Le mythe du bon sauvage

Dès la bande annonce, cette voix off ambiance gossip girl à la plage avait de quoi agacer, mais ce film passait au Max Linder et je vois tous les films que passe le Max Linder. Ce film, c’est Savages. Evacuons déjà ce premier point : la voix off. Pendant deux heures, la voix off d’une fille qui ne sait pas jouer et qui croit qu’on est tellement bête qu’il faut tout nous expliquer jusqu’à la défintion de « sauvage », non, ce n’est pas possible. Mais la voix off d’une fille qui ne sait pas jouer et qui nous fait croire qu’elle meurt à la fin, alors que ce n’est pas vrai, c’est encore pire. C’est de la publicité mensongère. On tient uniquement parce qu’on attend le moment béni où elle va mourir à la Marion Cotillard. Sur ce point, donc, Oliver Stone est bien cruel de nous faire croire qu’on aura ce plaisir. Mais c’est uniquement sur ce point qu’Oliver Stone retrouve sa cruauté d’antan.

A vrai dire, ce film au-delà du médiocre n’a rien de remarquable hormis sa nullité.
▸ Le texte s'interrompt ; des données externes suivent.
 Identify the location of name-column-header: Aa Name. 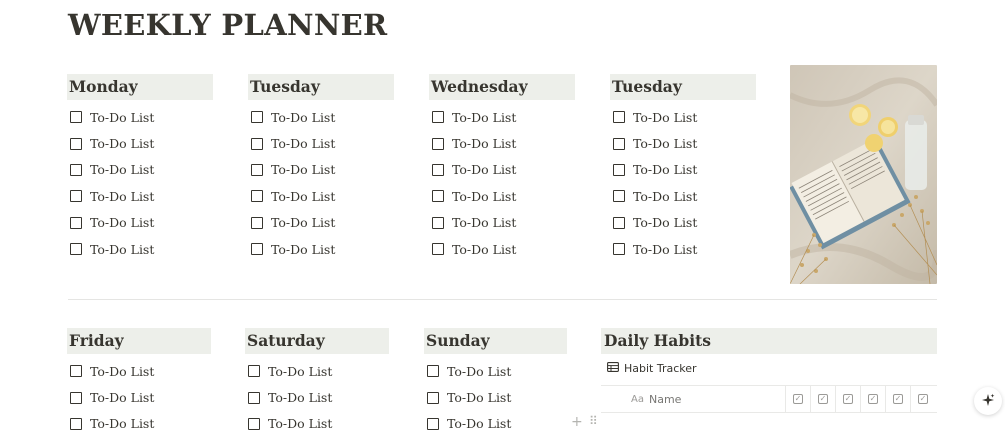
(693, 399).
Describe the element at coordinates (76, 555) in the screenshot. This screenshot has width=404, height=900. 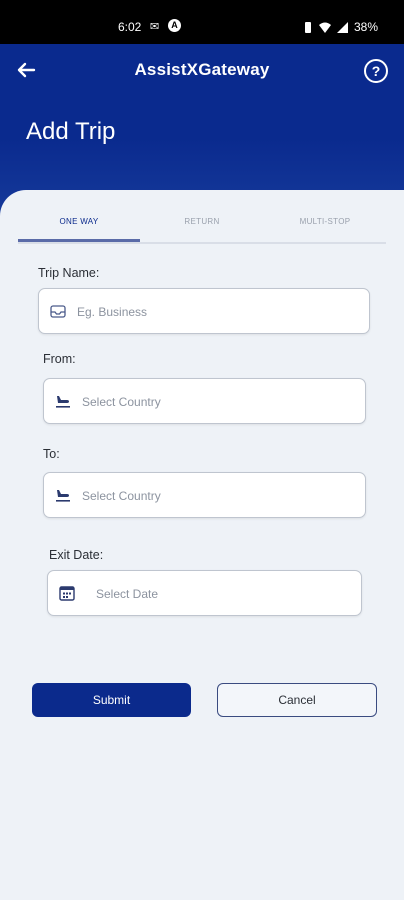
I see `exit-date-label: Exit Date:` at that location.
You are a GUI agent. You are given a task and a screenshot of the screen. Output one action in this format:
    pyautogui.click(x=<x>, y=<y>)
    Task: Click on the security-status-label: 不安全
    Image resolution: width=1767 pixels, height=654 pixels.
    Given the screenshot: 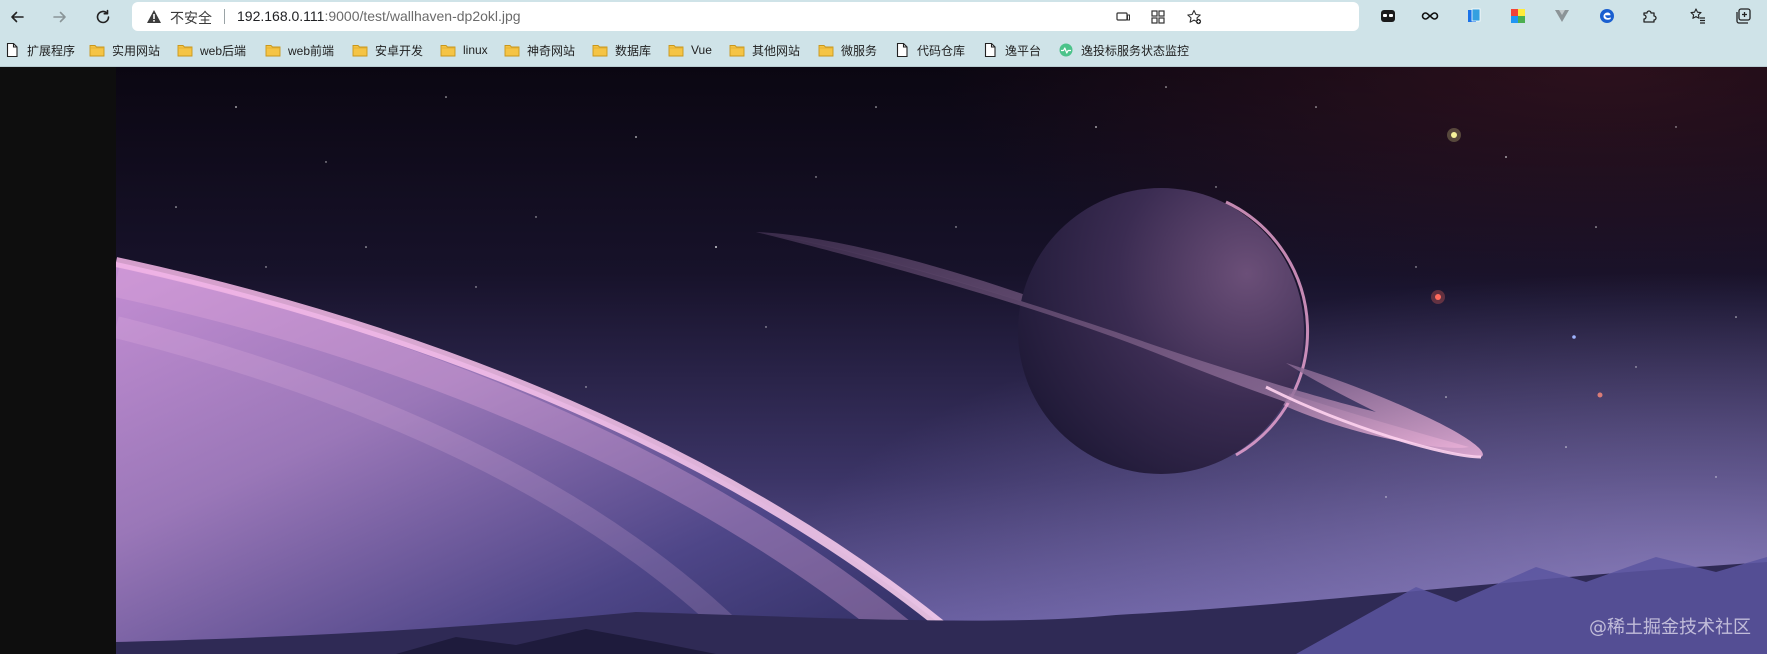 What is the action you would take?
    pyautogui.click(x=191, y=18)
    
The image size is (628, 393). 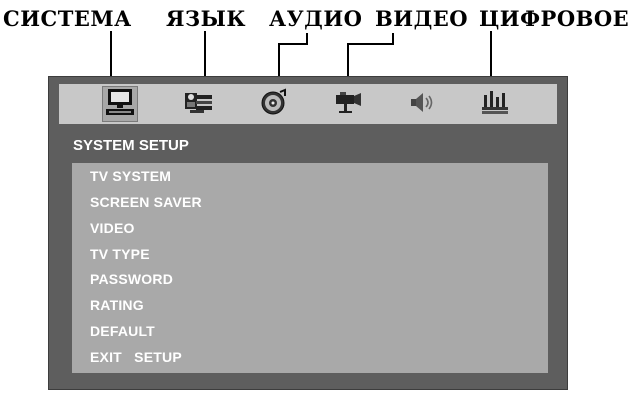 What do you see at coordinates (131, 146) in the screenshot?
I see `page-title: SYSTEM SETUP` at bounding box center [131, 146].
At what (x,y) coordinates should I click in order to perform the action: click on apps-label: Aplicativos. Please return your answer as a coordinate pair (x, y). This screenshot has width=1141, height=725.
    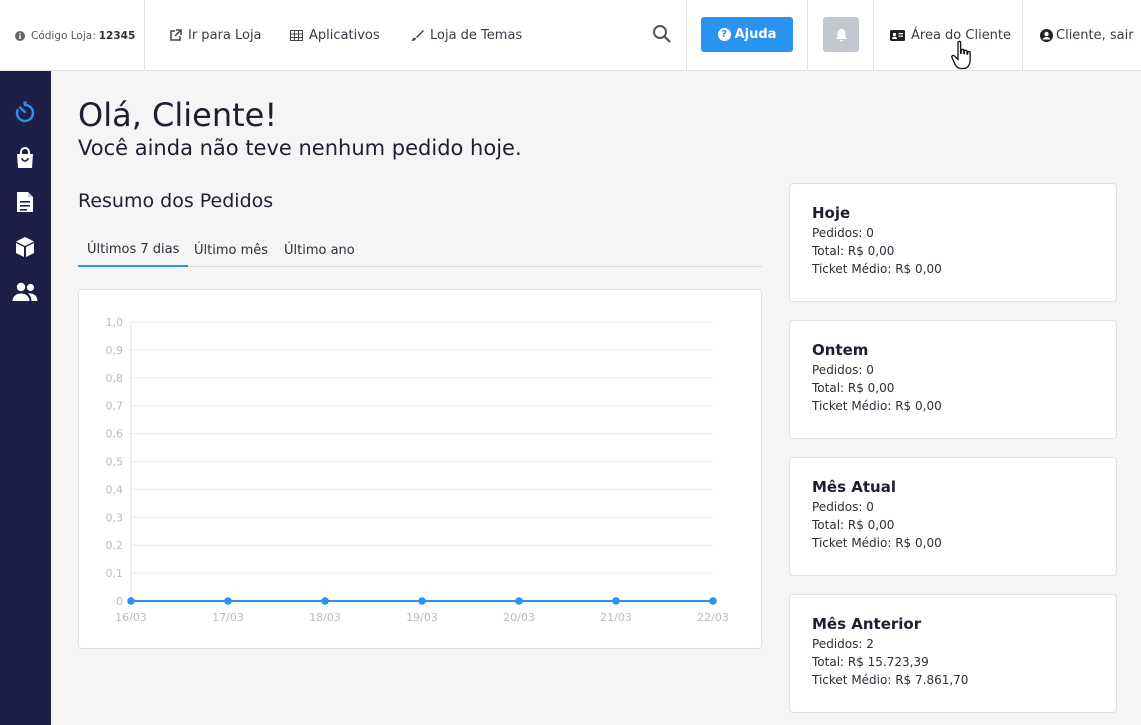
    Looking at the image, I should click on (344, 36).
Sa nullité et sa misogynie. C’est le film le plus misogyne que j’aie jamais vu. Le plus misogyne de l’univers. Ophélie, mais on l’appelle O. parce que c’est plus stylé, celle qui nous raconte toute sa vie par le menu est le trophée bien carrossé de deux sales gosses. Ecervelée, défoncée, bien roulée, elle demande à ses « guys » de l’emmener dans un resto chic et fait chauffer la carte bleue au centre commercial, sa seule activité… Et comme dans toute histoire misogyne qui se respecte, c’est la fille qui fait perdre la raison au(x) garçon(s). A cause d’elle, ils se ruinent, perdent leur business, leurs principes et manquent mourir. Rien n’est trop beau ou trop fou ou trop dangereux pour ses yeux bleus et ses robes courtes.
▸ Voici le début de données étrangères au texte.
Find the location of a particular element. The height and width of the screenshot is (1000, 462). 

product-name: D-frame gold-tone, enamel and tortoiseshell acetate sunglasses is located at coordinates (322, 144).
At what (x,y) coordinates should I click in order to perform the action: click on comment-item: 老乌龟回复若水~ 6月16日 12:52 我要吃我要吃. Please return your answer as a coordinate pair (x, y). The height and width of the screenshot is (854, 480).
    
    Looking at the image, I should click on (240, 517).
Certains objecteront qu’il y a une forte femme dans ce film, Elena. Canon, dominatrice et sans cœur. Sauf que cette pauvre Salma Hayek doit incarner tous les clichés de la femme à poigne : racée, lookée, d’une cruauté sans fin. Mais elle se retrouve bien vulnérable dès qu’on touche à sa petite famille. Comble de la bêtise, quand elle découvre qu’on a enlevé sa fille, elle perd ses moyens, fond en larmes et enlève rageusement sa perruque de Cléopâtre pour nous faire voir ses petits cheveux piteux, sa fragilité, sa faiblesse : en fait, elle n’est même pas belle. Et d’ailleurs, celle qui se révèle être un vrai petit sucre d’orge dirige le cartel uniquement parce qu’elle a pris la relève de son mari, sans un homme, elle n’était rien.
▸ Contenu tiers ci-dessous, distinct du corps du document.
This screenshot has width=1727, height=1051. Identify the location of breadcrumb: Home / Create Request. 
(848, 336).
Pour Oliver Stone, donc, les femmes sont forcement des mamans, ou des putains. Et c’est normal pour O., kidnappée, de tirer les larmes des yeux de sa geôlière en lui disant « I could be your daughter »…

On rirait bien, si ce n’était pas aussi tragique de voir un réalisateur devenir gâteux. On le sait, Oliver Stone est obsédé par l’Amérique. Obsédé par son histoire récente, obsédé par sa société contemporaine (JFK, Nixon mais aussi Wall Street ou le navrant World Trade Center…). Il y a presque vingt ans, Mickey and Mallory, le couple d’assassins tarés de Tueurs nés, portait la vision trash et tragique du réalisateur sur la société pourrie du spectacle, de l’entertainment et de la violence. Ils étaient cash, monstrueux et merveilleux. Ils étaient vrais.

Aujourd’hui, il choisit des petits jeunes fades et bronzés, une fille égérie de Chanel qu’il préfère mater qu’égratigner et deux garçons bodybuildés, plus cliché l’un que l’autre. Mais au lieu de critiquer un pays qui mutile ses enfants, hier au Vietnam, aujourd’hui en Irak, au lieu de critiquer la société du fric facile, il préfère raconter une histoire d’amour niaise qu’il croit sulfureuse parce qu’à trois et qui ne fait que confirmer la fin du soft power américain dans des vapeurs de weed et de superficialité.